If you want to know more about Music & Copyright then follow the below links.

Music & Copyright is published by Ovum.

New issue of Music & Copyright with Germany country report

The latest issue of Music & Copyright is now available for subscribers to download. Here are some of the highlights.

ASCAP collections top $1bn for the second consecutive year
US performing rights organization ASCAP has reported a new record for royalty collections with revenue exceeding $1bn for the second year running. The growth came solely from domestic collections with all the major revenue sources recording an increase. Overseas collections were down with distributions to ASCAP members also suffering a decline. ASCAP’s operating expense ratio edged down while the number of performances tracked, matched, and processed for payment rose sharply. Last year ASCAP became the first performing rights organization (PRO) in the US to provide share ownership information in its publicly available online database for the 10 million–plus musical compositions in its repertory.

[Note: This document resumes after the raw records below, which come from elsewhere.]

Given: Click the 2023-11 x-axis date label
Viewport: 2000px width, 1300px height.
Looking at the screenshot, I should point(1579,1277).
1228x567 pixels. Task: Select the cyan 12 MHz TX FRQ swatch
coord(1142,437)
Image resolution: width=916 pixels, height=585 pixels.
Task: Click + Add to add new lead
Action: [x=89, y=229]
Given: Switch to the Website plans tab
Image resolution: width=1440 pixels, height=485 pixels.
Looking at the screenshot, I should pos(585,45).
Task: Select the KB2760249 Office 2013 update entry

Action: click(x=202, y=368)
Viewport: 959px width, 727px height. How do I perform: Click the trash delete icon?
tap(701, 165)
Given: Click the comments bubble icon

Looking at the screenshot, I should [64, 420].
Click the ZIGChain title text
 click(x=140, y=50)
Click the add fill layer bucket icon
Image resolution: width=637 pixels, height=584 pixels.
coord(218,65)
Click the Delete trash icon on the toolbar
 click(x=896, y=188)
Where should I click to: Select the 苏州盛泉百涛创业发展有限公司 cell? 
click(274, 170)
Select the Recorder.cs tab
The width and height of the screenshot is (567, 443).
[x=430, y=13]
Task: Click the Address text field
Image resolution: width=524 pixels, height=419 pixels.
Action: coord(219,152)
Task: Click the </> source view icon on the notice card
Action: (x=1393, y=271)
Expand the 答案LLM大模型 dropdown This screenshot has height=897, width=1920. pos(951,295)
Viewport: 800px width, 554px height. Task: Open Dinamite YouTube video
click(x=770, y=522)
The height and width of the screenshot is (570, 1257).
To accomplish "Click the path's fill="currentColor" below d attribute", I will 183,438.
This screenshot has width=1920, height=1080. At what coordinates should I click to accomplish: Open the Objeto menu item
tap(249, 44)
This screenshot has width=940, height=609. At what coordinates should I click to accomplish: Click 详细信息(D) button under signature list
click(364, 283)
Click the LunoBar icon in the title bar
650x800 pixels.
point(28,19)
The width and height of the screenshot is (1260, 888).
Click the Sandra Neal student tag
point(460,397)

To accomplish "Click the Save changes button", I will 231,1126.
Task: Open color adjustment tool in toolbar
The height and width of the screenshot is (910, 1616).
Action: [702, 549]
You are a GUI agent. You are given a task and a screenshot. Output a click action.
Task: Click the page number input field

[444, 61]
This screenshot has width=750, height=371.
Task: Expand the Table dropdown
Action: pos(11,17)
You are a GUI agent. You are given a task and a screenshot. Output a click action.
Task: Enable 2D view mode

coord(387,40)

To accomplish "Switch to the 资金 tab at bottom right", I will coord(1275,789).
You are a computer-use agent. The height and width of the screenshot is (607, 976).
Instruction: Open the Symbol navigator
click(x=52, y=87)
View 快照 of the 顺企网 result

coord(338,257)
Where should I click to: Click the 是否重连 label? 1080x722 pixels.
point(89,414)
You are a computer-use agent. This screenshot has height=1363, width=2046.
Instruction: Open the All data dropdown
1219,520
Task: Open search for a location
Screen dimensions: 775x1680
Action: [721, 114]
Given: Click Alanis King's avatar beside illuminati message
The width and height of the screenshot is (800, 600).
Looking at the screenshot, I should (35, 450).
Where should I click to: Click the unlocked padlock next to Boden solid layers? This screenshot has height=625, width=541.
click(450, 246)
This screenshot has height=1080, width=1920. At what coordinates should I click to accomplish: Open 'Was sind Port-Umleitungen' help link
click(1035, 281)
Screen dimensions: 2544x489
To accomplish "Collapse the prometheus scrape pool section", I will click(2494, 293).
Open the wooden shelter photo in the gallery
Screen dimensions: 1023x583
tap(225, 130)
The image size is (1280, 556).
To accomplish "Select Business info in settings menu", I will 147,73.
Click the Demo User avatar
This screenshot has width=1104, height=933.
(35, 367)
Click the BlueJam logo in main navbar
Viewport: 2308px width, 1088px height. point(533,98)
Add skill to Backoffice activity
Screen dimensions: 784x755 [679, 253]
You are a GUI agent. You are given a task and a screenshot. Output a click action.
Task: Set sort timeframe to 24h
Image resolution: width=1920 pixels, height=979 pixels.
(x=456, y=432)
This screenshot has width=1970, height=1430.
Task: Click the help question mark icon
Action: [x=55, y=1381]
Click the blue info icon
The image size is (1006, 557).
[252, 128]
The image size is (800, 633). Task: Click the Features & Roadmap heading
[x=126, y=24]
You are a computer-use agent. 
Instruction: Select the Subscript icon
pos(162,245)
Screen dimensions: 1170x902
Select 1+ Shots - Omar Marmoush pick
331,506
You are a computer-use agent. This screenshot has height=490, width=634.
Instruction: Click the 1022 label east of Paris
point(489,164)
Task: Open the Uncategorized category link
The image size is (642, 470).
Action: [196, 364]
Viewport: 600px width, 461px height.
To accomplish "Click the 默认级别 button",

PRS for Music reports record year for performance royalties
UK authors’ society PRS for Music has reported a record year for performance royalty collections with all the main income sources registering a year-on-year rise. International royalties, the authors’ society’s biggest income source, returned to growth after a dip in 2014 with collections boosted by a number of exceptional payments, cable settlements, and higher broadcasting revenue. Distributions were also up last year compared with 2014 along with net distributable income. However, costs rose sharply, largely because of certain exceptional costs and one-off expenses associated with litigation and planned investments. As a result, the cost-to-income ratio increased year on year.

Big quarter for WMG as streaming takes the recorded music lead
WMG has reported details of the second quarter of its current financial year ending September 2016. Revenue in the January to March period was up at both current and constant exchange rates compared with the first three months of 2015. Notably, revenue from streaming has overtaken that of physical formats to become the biggest source of income for recorded music. Revenue from artist services and expanded rights also increased along with digital and synchronization earnings for the publishing division Warner Chappell. WMG noted that the fall in recorded music licensing earnings was mostly down to the impact of a large initial distribution of PLG neighboring rights income in the second quarter of the previous financial year.

Germany country report
In addition to the usual set of music industry statistics and news briefs, the latest issue of Music & Copyright includes a detailed Germany music industry profile. Retail sales of recorded music in Germany are on something of a roll at the moment. Trade association BVMI reported a third consecutive year of growth in January thanks to a big jump in revenue from subscriptions and streaming fully offsetting the falls in spending on CD albums and music downloads. Although revenue from access services now accounts for the biggest share of digital music income, CD albums remain the most popular format for German consumers. Authors’ society GEMA has also registered three straight years of revenue growth with total collections last year just edging past the previous year’s record total. Germany’s live industry, the biggest in Europe, is in good shape. The setting up of a Live Nation office in the country has heightened competition in an already competitive sector.